[Two letters, clipped together in Irena Nowak's correspondence folder. The first is a carbon of Nowak's own letter, sent via international post. The second is the Polish original of the reply, with Nowak's English translation clipped beneath.]


Letter I — Nowak to Mrs. Witecka, Lublin

St. Casimir's Parish School 118 Halicka Street, Port Hume, America 4 November, 1923

Dear Mrs. Witecka,

I write in sorrow, and in the hope that what I write will arrive at your hand before the shock of the news does, though I know from the steamer schedule that this is hardly possible.

Your brother, Father Wiktor Jarzembek, died on the evening of Sunday the 14th of October, at the rectory of his church. The Coroner of our county has found that he fell down the staircase and broke his neck. He was buried on the 18th, after a funeral of full parish dignity. A bishop came from Buffalo to concelebrate. The church was crowded; many wept.

I write to you with two specific matters.

First, as to his personal effects. His vestments and clerical goods belong, of course, to the parish. His private books and his correspondence, per his standing instruction to Mrs. Makowski (our Women's Sodality president), are to be returned to you, as his only surviving sister. The parish will crate these and ship them to Lublin in the spring, when the lake-and-ocean passage is more reliable. If you prefer other arrangements, please write me and I shall see them carried out.

Second, and this is a matter I write as myself and not as an agent of the parish — I taught, for twelve years, in the school your brother founded. He was my friend. He was my confessor. I ask, with the greatest respect, whether in his last letters to you he seemed well. He had been — here I reach for a word and do not find it — troubled of late. I do not know by what. I wonder if you might know.

I am sorry to make this second ask of you in a letter that has already given you the first loss. I will respect any silence.

I remain, with my deep sympathy and my prayers for you and your family,

Your servant in Christ, Irena Nowak


Letter II — Mrs. Witecka's reply (Polish original, with Nowak's English translation)

Polish:

Szanowna Pani Nowak,

Twoja wiadomość dotarła do mnie dziesiątego tego miesiąca i nie miałam słów przez cały dzień. Dziękuję za Twoje staranie.

Nie wiedziałam, jak do mnie wrócą Jego księgi — teraz wiem. Dziękuję też za to.

Pytasz, czy w ostatnich listach wydawał się dobrze. Nie. Był zatroskany. We wrześniu napisał do mnie list, dłuższy niż zwykle. Pisał, że odkrył sprawę rachunków w parafii, która wymaga jego odpowiedzi — i że jego odpowiedź musi być sprawiedliwa, ale może być dla niego kosztowna. Napisał — i zapisałam to dokładnie tak, jak napisał — że chce "postępować zgodnie z procedurą Pańską, nie z procedurą mądrości świata."

Nie napisał, kto jest winny. Nie napisał sumy. Napisał tylko, że w parafii jest "brat," który nie chce słuchać. Modliłam się za niego. Nie wiem, czy w dniu Jego śmierci poszedł sam do tego brata, czy wezwał świadków, czy był w drodze ku jednemu z tych dwóch kroków.

Jeśli okoliczności Jego śmierci są jasne — niech Bóg go przyjmie. Jeśli nie są — niech Bóg to objawi w Jego czasie, nie w naszym.

Z wdzięcznością do Pani, kobiety, która była Jego przyjaciółką,

Krystyna Witecka (z domu Jarzembek) Lublin, 19 grudnia 1923

English (Nowak's translation, clipped beneath):

Dear Mrs. Nowak,

Your message reached me on the tenth of this month and I was without words for a whole day. Thank you for your care.

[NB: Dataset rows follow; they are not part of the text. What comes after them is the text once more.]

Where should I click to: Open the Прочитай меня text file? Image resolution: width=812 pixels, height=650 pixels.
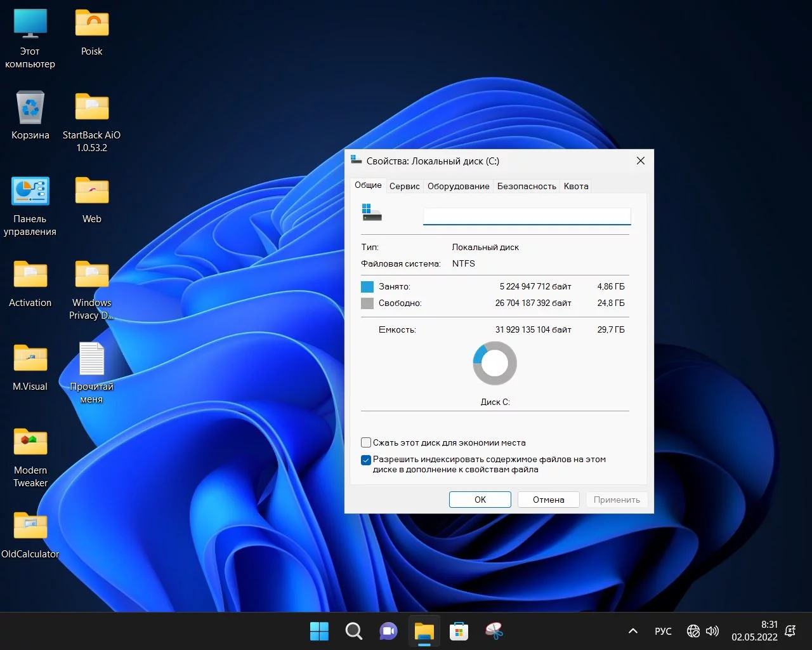(x=91, y=359)
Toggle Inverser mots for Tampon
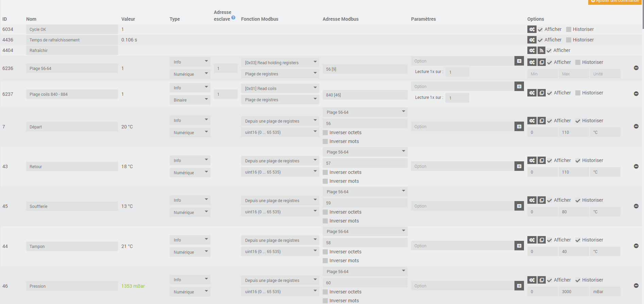The width and height of the screenshot is (644, 304). 325,261
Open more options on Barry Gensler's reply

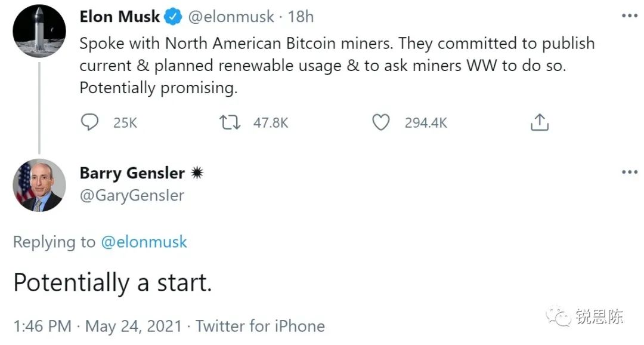tap(629, 172)
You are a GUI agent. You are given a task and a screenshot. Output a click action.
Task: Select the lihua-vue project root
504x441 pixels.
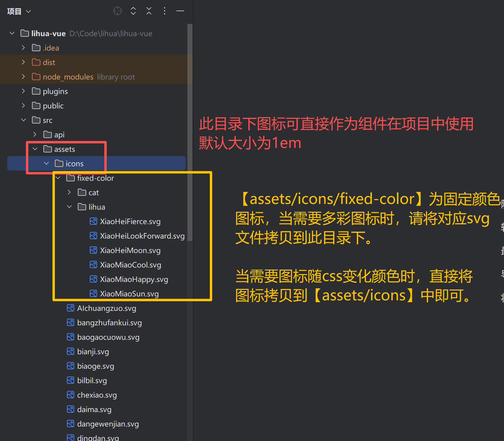pos(48,33)
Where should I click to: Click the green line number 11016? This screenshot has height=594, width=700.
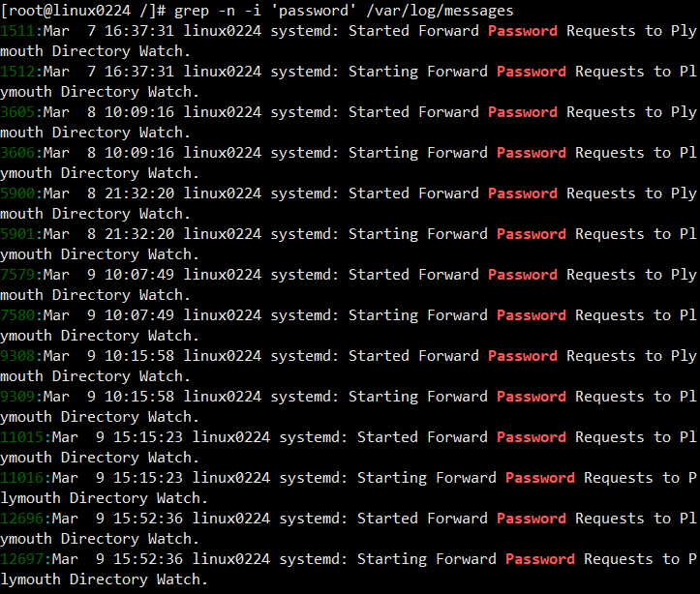point(22,477)
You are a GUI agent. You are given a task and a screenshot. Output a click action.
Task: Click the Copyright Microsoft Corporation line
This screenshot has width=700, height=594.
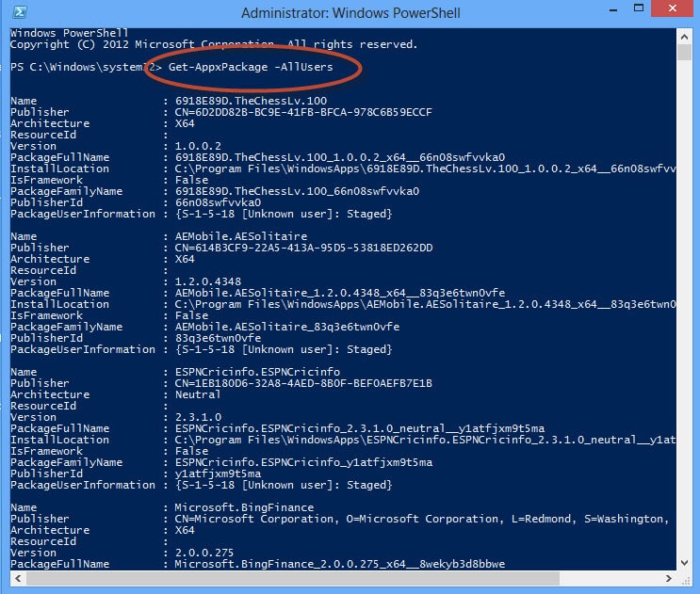point(214,44)
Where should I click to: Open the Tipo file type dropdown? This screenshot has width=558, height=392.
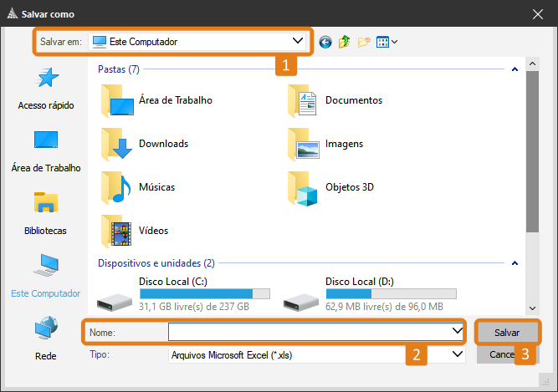click(x=457, y=354)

I did not know how his books would return to me. Now I know. Thank you for that also.

You ask whether in his last letters he seemed well. He did not. He was troubled. In September he wrote me a letter, longer than his usual. He wrote that he had discovered a matter of the parish's accounts which required his answer — and that his answer must be just, but might be costly to him. He wrote — and I have copied it exactly as he wrote it — that he intended to "proceed by the Lord's procedure, and not by the procedure of the wisdom of the world."

He did not write who was at fault. He did not write a sum. He wrote only that there was in the parish a "brother" who would not listen. I prayed for him. I do not know whether on the day of his death he had gone alone to that brother, or had summoned witnesses, or was on his way toward one of those two steps.

If the circumstances of his death are clear — may God receive him. If they are not — may God reveal it in His time, not in ours.

With gratitude to you, a woman who was his friend,

Krystyna Witecka (née Jarzembek) Lublin, the 19th of December, 1923

[pencil note, Makowski's hand, affixed:]

"Mrs. Nowak showed me this on the 8th of February. I have asked her to keep it, as it may some day be wanted. E. Makowski, 1924."